GOAL OF THE EXERCISE »
The lines below, from the one holding "This screenshot has width=465, height=343." through the final line, are to be copied exactly, with no other lines and no pictures.
[EXTRACTED RECORDS — start]
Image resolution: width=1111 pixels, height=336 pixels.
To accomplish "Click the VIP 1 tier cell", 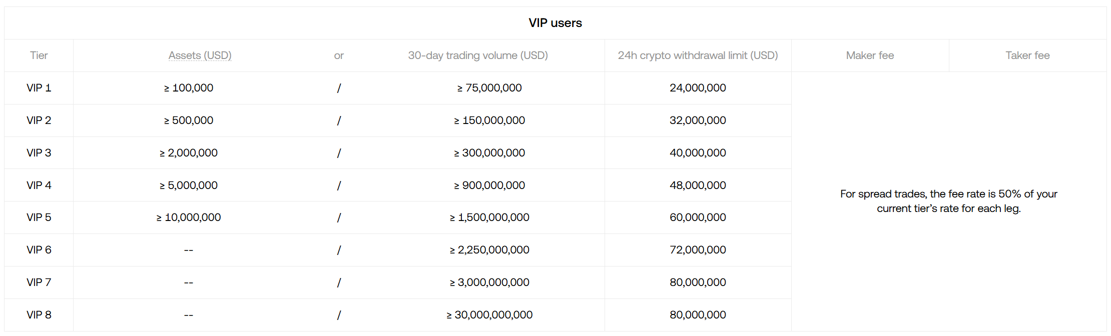I will [x=39, y=88].
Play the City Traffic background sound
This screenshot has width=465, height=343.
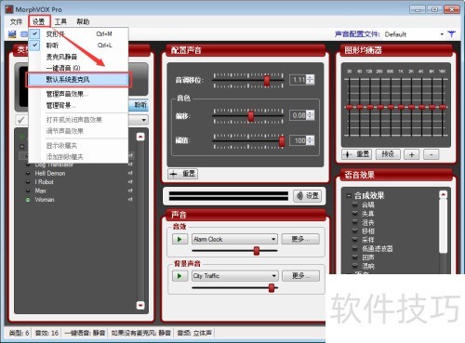[179, 276]
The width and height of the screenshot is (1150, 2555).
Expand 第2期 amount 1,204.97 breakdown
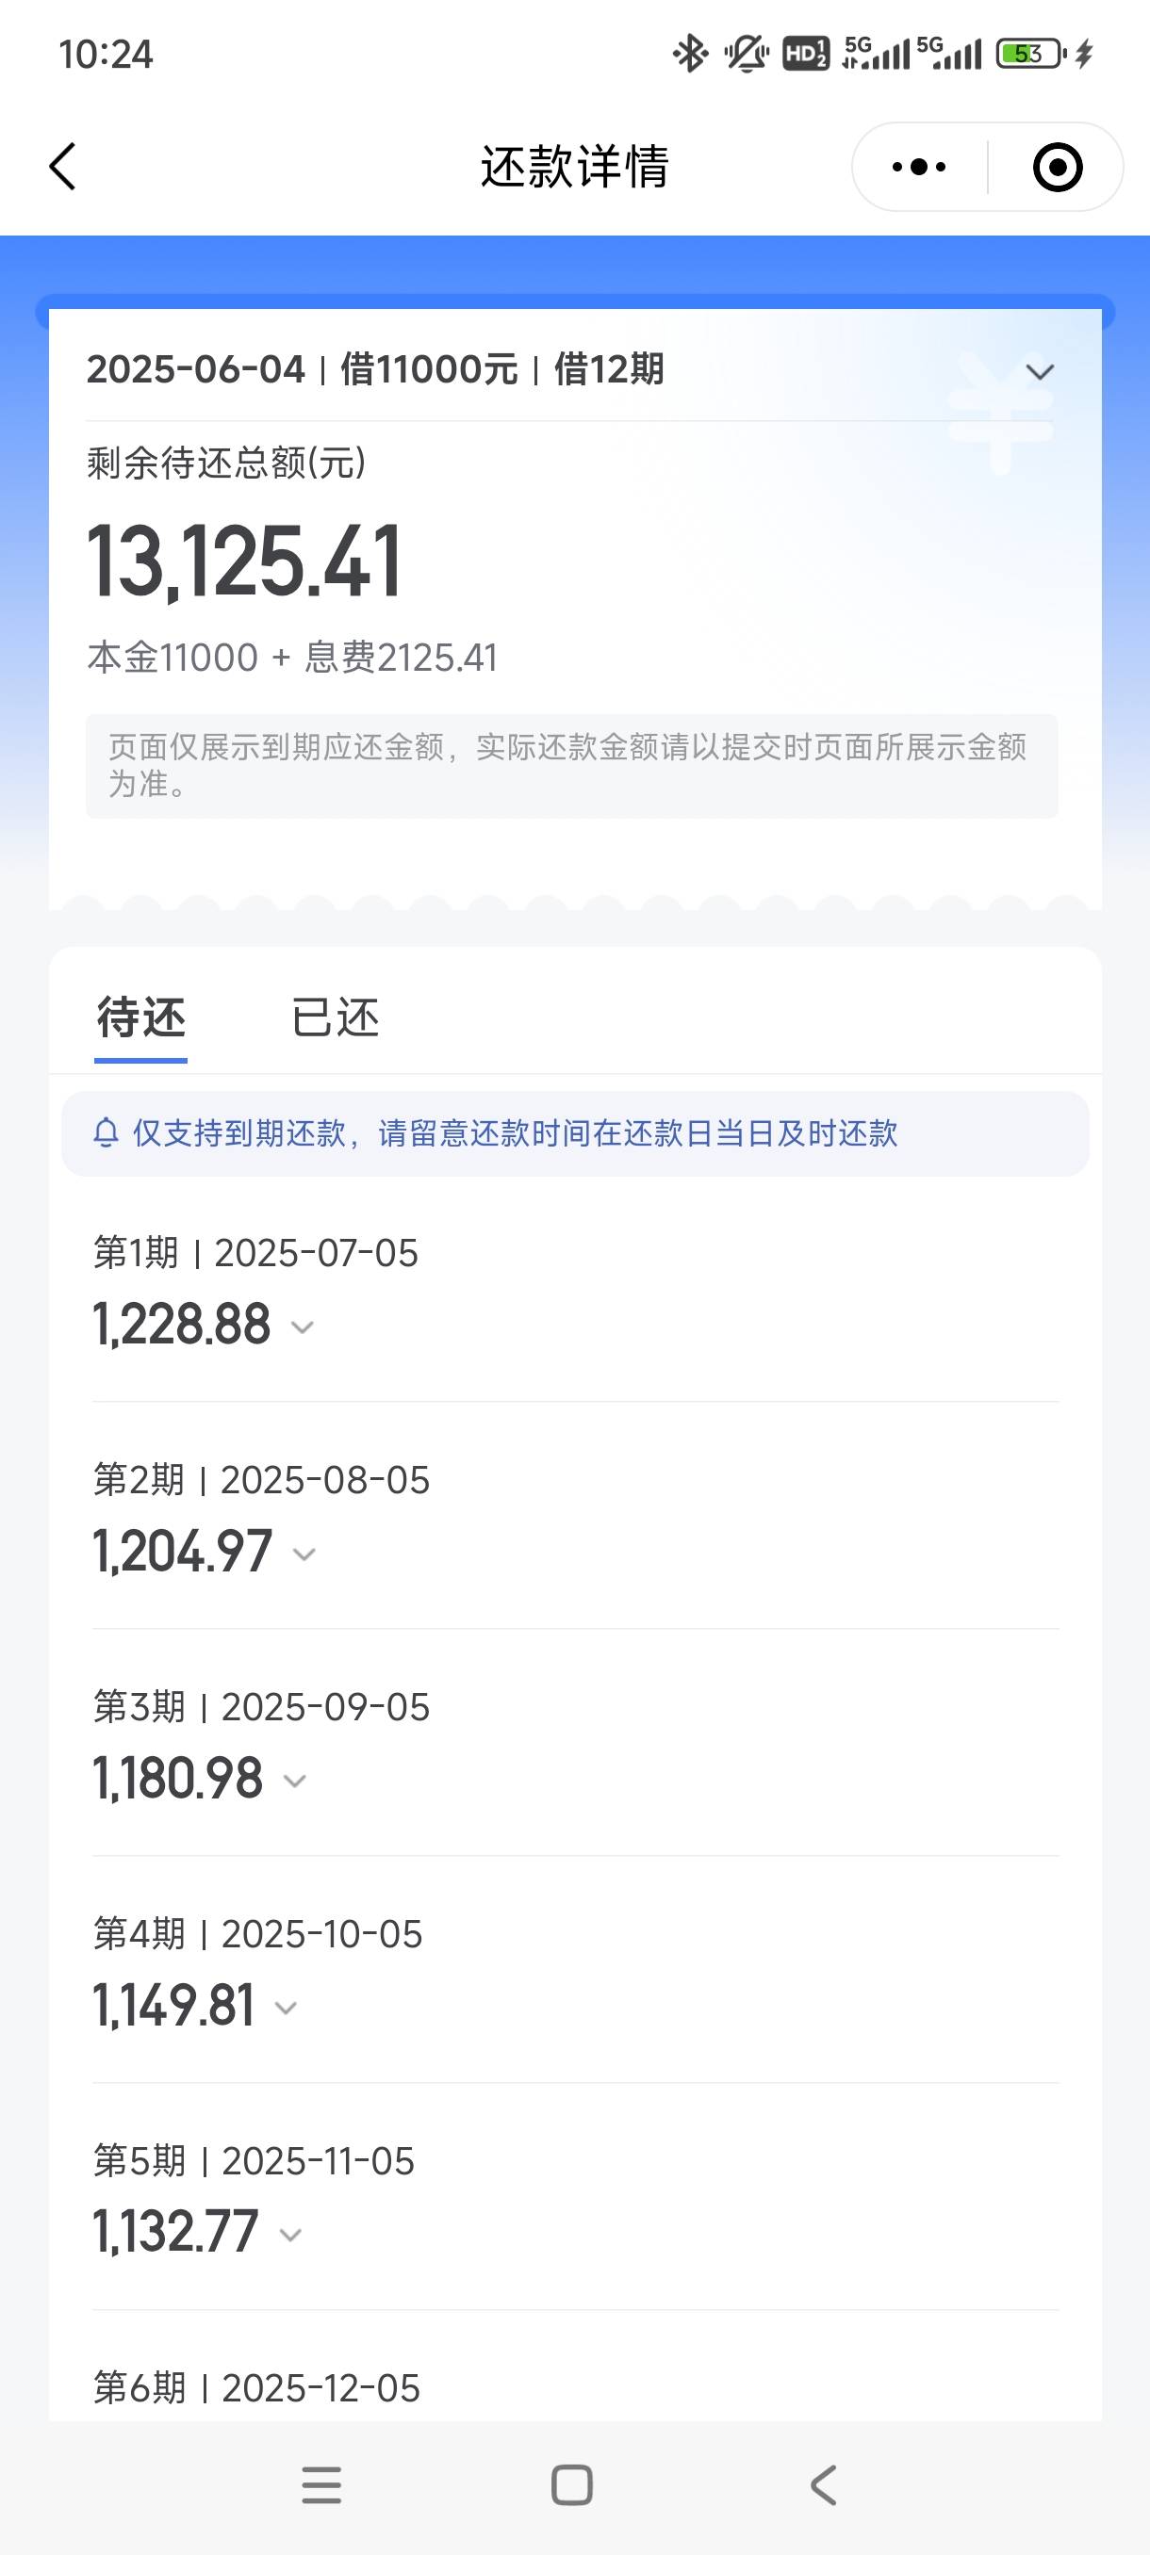[x=305, y=1554]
[EXTRACTED RECORDS — finish]
REPLY »
This screenshot has width=465, height=343.
[179, 276]
The width and height of the screenshot is (1150, 2555).
Expand 第2期 amount 1,204.97 breakdown
[x=305, y=1554]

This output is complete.